> _Task prompt_
Copy out, from the entries below, each line that holds the string "group".
---+---
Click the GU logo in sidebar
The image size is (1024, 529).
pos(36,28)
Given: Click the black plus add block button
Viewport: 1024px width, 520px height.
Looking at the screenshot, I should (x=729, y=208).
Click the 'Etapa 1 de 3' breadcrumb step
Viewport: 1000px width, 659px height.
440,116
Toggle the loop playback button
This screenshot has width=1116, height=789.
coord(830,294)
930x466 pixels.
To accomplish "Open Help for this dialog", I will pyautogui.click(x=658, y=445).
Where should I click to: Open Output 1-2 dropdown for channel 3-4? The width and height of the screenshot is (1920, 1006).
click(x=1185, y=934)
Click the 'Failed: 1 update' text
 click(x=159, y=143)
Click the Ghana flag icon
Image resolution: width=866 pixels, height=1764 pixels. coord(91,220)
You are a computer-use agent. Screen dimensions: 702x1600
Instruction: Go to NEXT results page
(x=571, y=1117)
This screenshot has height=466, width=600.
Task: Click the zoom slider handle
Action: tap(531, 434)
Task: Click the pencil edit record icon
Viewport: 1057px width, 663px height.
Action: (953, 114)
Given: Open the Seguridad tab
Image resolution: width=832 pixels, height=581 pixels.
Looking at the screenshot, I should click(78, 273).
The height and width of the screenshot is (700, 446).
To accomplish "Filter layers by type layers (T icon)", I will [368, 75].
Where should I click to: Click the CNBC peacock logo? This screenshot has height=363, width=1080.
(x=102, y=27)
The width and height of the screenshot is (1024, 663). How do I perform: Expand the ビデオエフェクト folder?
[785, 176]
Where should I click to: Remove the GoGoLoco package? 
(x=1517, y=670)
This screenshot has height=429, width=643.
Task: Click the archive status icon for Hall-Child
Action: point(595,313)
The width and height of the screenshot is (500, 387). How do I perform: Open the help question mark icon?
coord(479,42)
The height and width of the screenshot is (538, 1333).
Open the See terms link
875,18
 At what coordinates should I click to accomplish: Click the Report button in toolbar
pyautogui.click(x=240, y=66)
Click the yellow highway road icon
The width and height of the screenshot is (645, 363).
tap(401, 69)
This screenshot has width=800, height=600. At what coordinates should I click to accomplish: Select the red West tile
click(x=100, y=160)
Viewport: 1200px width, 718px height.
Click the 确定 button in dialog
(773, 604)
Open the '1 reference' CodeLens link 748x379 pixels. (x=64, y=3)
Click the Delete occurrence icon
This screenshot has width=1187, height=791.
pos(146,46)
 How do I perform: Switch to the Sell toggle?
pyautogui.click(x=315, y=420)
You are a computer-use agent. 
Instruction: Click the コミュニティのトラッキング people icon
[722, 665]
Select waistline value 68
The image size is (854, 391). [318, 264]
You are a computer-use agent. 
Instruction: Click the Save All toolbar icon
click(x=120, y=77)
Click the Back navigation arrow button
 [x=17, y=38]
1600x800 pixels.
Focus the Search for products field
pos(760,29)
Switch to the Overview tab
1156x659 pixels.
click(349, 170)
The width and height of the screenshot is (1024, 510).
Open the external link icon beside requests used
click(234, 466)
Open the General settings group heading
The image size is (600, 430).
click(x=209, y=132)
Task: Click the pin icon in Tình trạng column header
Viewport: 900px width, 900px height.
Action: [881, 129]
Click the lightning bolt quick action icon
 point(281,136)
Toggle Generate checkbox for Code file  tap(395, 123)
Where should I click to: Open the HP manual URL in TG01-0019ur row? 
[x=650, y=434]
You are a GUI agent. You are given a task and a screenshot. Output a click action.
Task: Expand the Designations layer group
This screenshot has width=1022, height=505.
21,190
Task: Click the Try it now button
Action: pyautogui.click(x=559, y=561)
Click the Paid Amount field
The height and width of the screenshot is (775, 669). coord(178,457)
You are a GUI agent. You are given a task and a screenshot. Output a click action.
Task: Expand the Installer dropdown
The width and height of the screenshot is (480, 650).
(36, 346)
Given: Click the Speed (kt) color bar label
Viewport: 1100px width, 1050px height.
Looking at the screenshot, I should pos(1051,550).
---+---
> _Result of this task_
Open the General settings group heading
Task: Expand the Designations layer group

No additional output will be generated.